The Tianxi AI team from Lenovo has developed a coding agent that secured first place in the SWE-bench-Live platform's Lite ranking. This benchmark requires artificial intelligence systems to resolve real issues taken from GitHub projects. The TianxiCode agent, which utilizes DeepSeek-V4.1-Flash as its base model, managed to solve 71% of the tasks and passed the official benchmark verification, according to a statement from Lenovo distributed by QbitAI on October 9th.
It is important to note that this result pertains exclusively to the Lite section, not the full or multilingual rating tables. According to the public leaderboard, the entry from October 8th showed the resolution of 213 out of 300 Lite tasks. The advantage over the next verified participant in the same category is only 0.67 percentage points, as the next participant is at 70.33%.
SWE-bench-Live differs from traditional coding tests that check syntax or individual functions. Each task is based on a real GitHub ticket, and the system must create a patch that fixes the issue in a reproducible execution environment. To receive the 'Verified' tag, teams provide the complete workflow trajectory of their agent, after which organizers check the evaluation input data and isolation setup for leakage of reference answers, test examples, or results.

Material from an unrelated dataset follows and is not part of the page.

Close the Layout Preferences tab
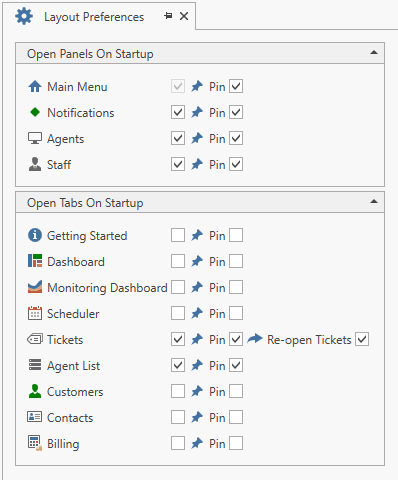 coord(184,16)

How the TianxiCode Agent Works
Lenovo describes the function distribution as follows: DeepSeek-V4.1-Flash acts as the 'engineer's brain,' analyzing code and suggesting fixes, while TianxiCode provides the 'eyes, hands, tools, and work discipline.' The company emphasizes three key capabilities. Multi-step information retrieval across files, combined with context pruning and slicing, allows the agent to trace the root cause of an error in a large codebase. Autonomous planning with multi-turn tool calls enables it to formulate a debugging plan, run tests in the terminal, read logs, compare change history, and then adjust its approach if difficulties arise.

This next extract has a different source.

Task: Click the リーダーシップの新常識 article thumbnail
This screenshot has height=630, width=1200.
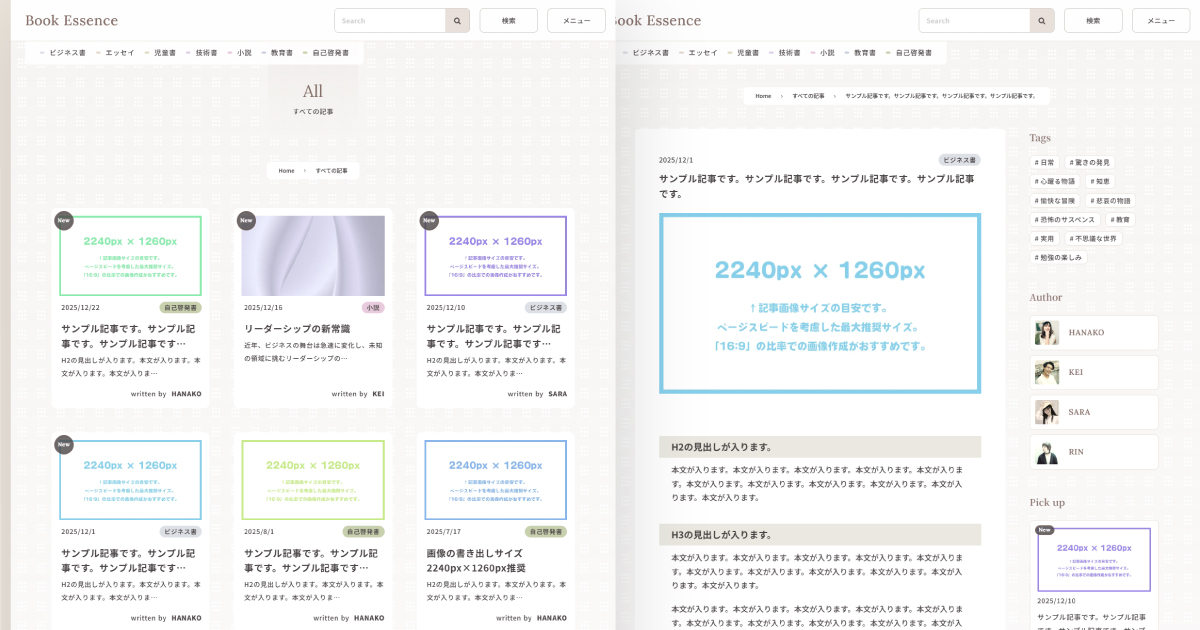Action: pyautogui.click(x=313, y=256)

A closed-loop correction cycle with self-correction based on tests allows new code to be run in an isolated environment and continued refinement until the patch passes verification. TianxiCode is a component for code generation and software development within Lenovo's Tianxi AI ecosystem. Lenovo plans to integrate this work into developer toolchains and its AI-based hardware products, although timelines or specific devices for its operation have not been announced.
The achieved result also demonstrates the potential of an economically efficient Flash-class model when combined with a powerful agent mechanism. Lenovo has not published separate evaluations of the same system on other models.